Friday, February 24, 2012

start a new blog

I gonna end this blog,moving to a new blog http://alvinweijian.blogspot.com/

Saturday, September 3, 2011

莫后悔?

时光冲速地结束了我的假期,我,依然还是后悔了,每天带着后悔入眠,后悔今天又没温习,后悔今天的时间太快结束,后悔再后悔,覆盖了我两个星期的假日。

人,何时不再后悔呢?人,何时不再说“如果”呢?

何时再何时?

又来Emo了.......

Thursday, August 25, 2011

Matriculation Life

Like Madam Zurina told me before,sucess pathway always full with struggle.No matter how excellent result u scored in your SPM,now it became a past tense.After stepping into the gate of KMPk,there is no more past history.You must start your own new life without any help from parents.
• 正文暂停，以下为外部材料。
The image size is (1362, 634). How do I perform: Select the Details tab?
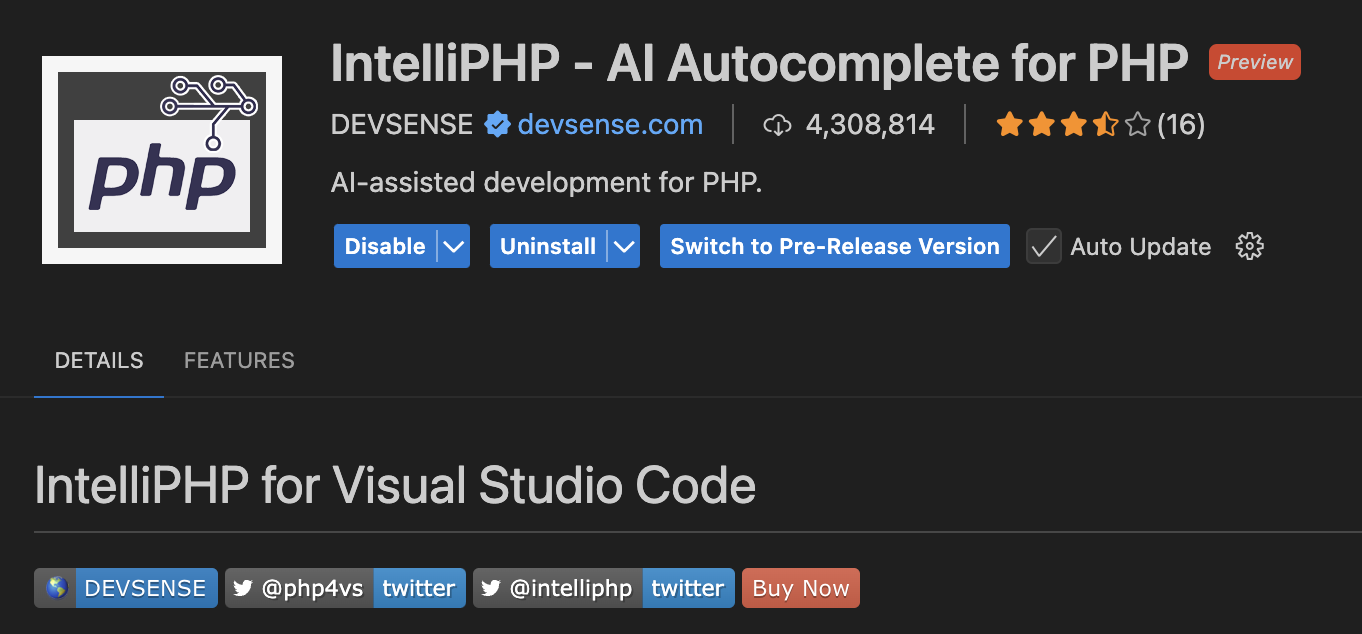99,361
This sentence knock me up.Starting from the orientation week,many of my friends(mostly malays)planning to leave here,just because of the tough week.Fortunately,i make myself success through this suffer week.Sitting in a hot oven(Dewan Seri Kinta),sweating and sweating,compete with the limited time,running here and there.Thanks God,finally i passed this orientation week safely,although i may think about giving up.Orientation week finally became unforgettable memory,due to this week,i realize that i am HOMESICK!
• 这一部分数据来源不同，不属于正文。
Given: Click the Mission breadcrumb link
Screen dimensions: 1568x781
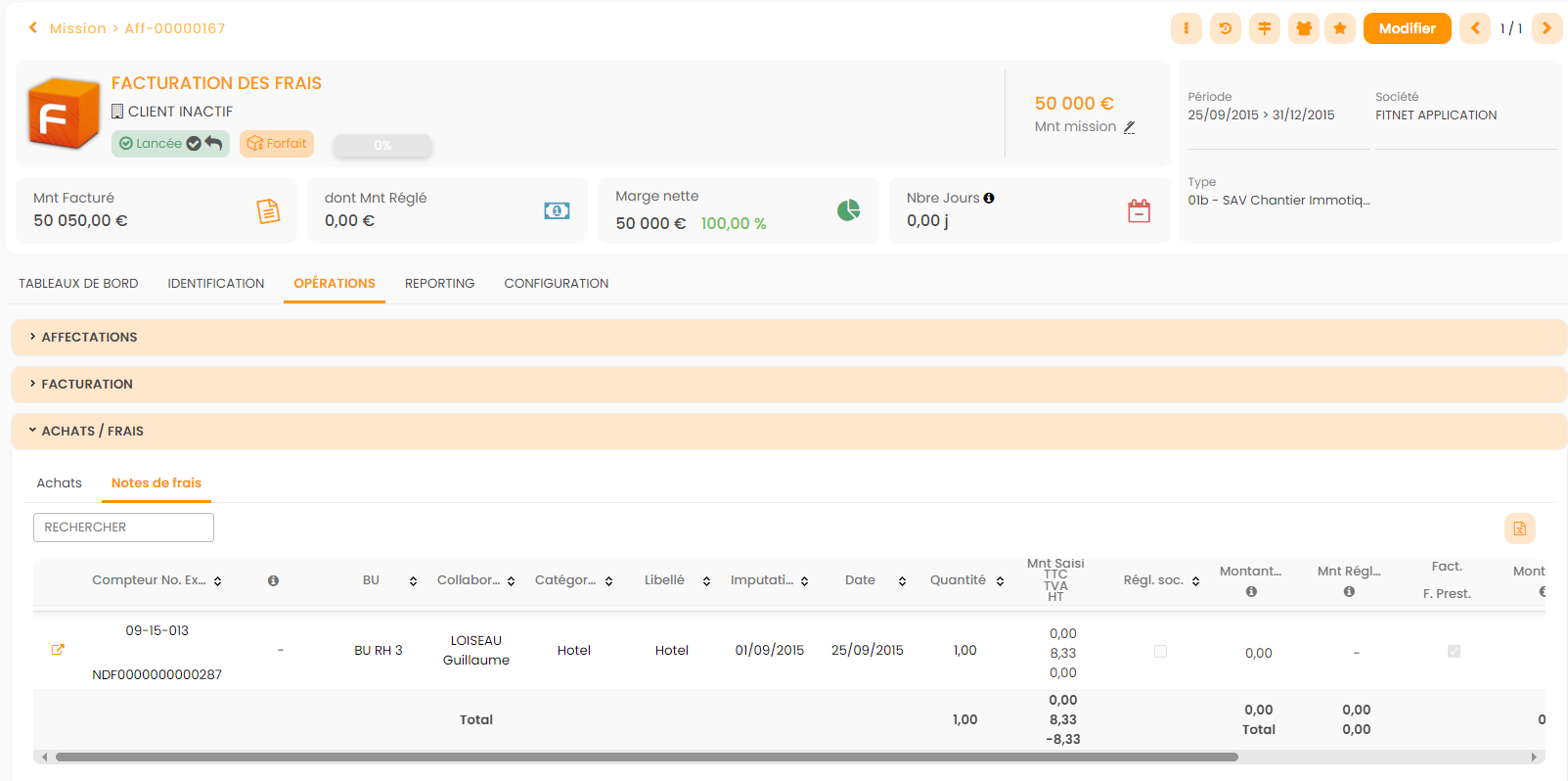Looking at the screenshot, I should (77, 28).
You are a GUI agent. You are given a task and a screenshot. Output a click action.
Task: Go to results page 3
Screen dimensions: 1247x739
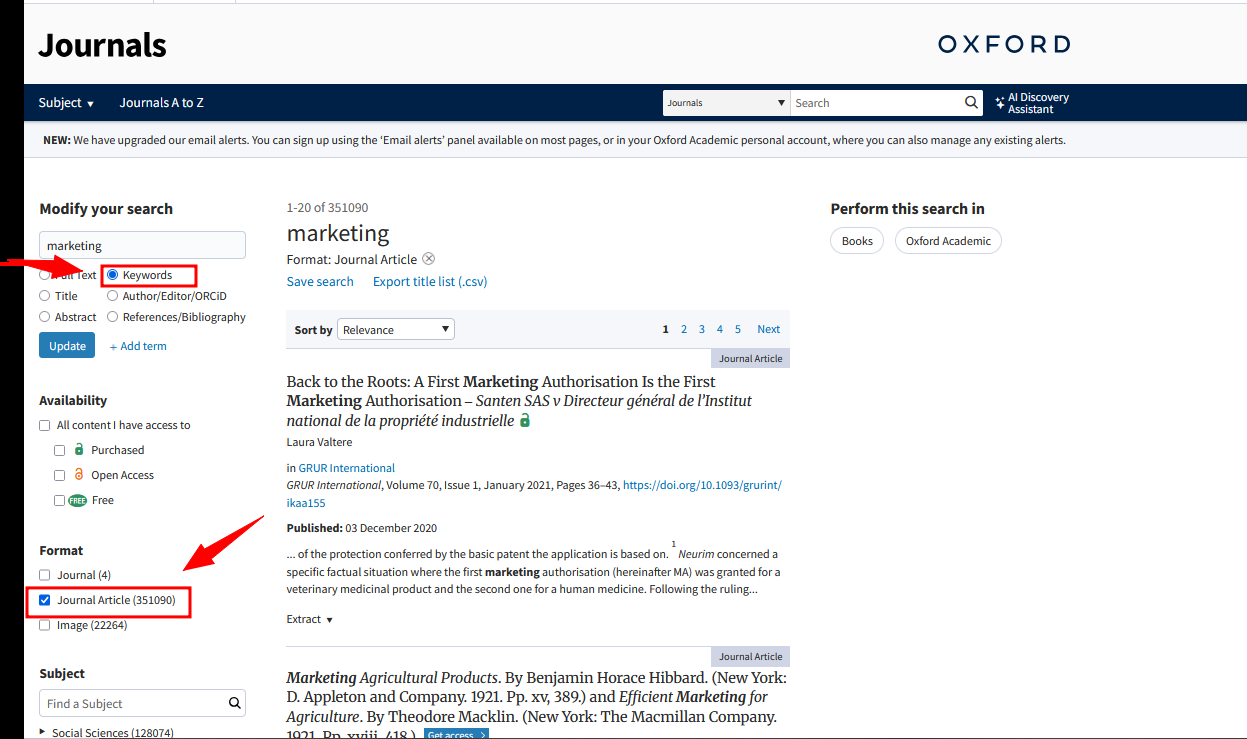point(702,329)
Then,i start my first outing with my new friends,some came from Seremban,Johot,mostly Melaka.Haha.Moving to my new study life,i start my first lecture lesson at lecture hall6,erm,one of the biggest hall in KMPk.After that,continue with lab jobs,tutorial class and malay food(until now i still can't used to curry)

UPS just passed,unfortunately,i didn't scored it excellently.Do hope that coming PSPM,i can score 4 flat pointer.Now,i am having my mid-sem break,Hometown,Tampin always a lovely place.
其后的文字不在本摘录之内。